- [Work request 1]:
Answer these questions using the talk announcement:
(a) In what room is the talk held?
(b) Which passive does the announcement give as an example of the "non-canonical" strategy?
(c) According to the announcement, how many of the two strategies does the English get-passive involve?
- [Work request 2]: Retype the talk announcement from "Speaker: Jim Huang" up to and including "the non-canonical passives.", with no changes.

BEGIN Exercise passage

Speaker: Jim Huang (Harvard)
Title: Variation in non-canonical passives
Time: Thursday, March 3, 12:30-1:45pm
Location: 32-D461
Cross-linguistically, there are two major strategies to produce passive sentences. One
produces passives by an operation that de-transitivizes (rather, unaccusativizes) the main
verb, and the other does so by superimposing an unaccusativized causative verb on a
clause that may itself be active. The first, ‘canonical’ strategy is exemplified by the
English be passive, and the second, ‘non-canonical’ strategy is exemplified by the
Mandarin bei passive. The English get-passive involves a combination of both strategies,
with an unnacusativ(ized) get superimposed on a passivized verb. My talk will address
three somewhat related aspects of the non-canonical passives.

END Exercise passage
BEGIN Information supplied

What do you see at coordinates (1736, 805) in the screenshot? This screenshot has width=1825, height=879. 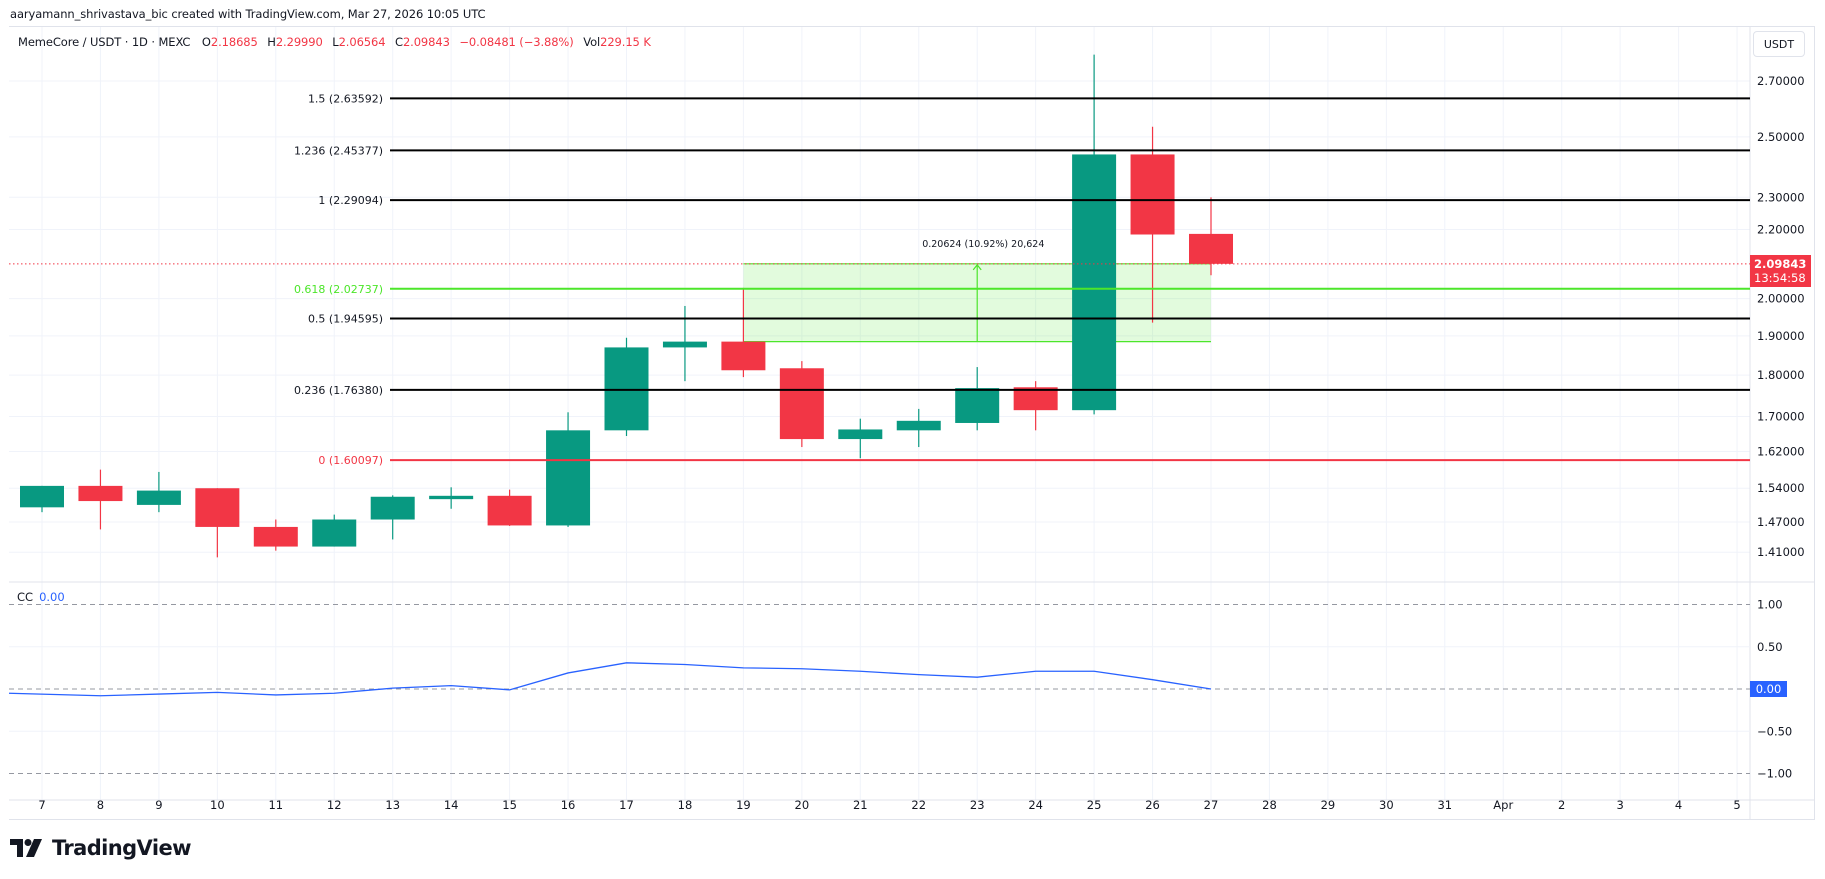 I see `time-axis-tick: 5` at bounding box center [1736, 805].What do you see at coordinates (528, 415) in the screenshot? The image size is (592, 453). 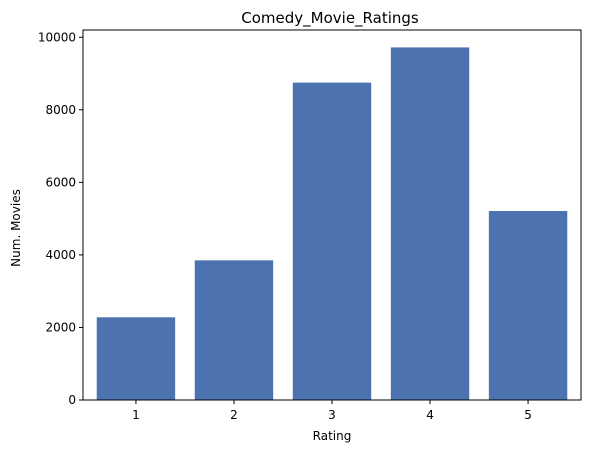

END Information supplied

- [Output 1]:
(a) 32-D461
(b) The Mandarin bei passive
(c) Both strategies

- [Output 2]:
Speaker: Jim Huang (Harvard)
Title: Variation in non-canonical passives
Time: Thursday, March 3, 12:30-1:45pm
Location: 32-D461
Cross-linguistically, there are two major strategies to produce passive sentences. One
produces passives by an operation that de-transitivizes (rather, unaccusativizes) the main
verb, and the other does so by superimposing an unaccusativized causative verb on a
clause that may itself be active. The first, ‘canonical’ strategy is exemplified by the
English be passive, and the second, ‘non-canonical’ strategy is exemplified by the
Mandarin bei passive. The English get-passive involves a combination of both strategies,
with an unnacusativ(ized) get superimposed on a passivized verb. My talk will address
three somewhat related aspects of the non-canonical passives.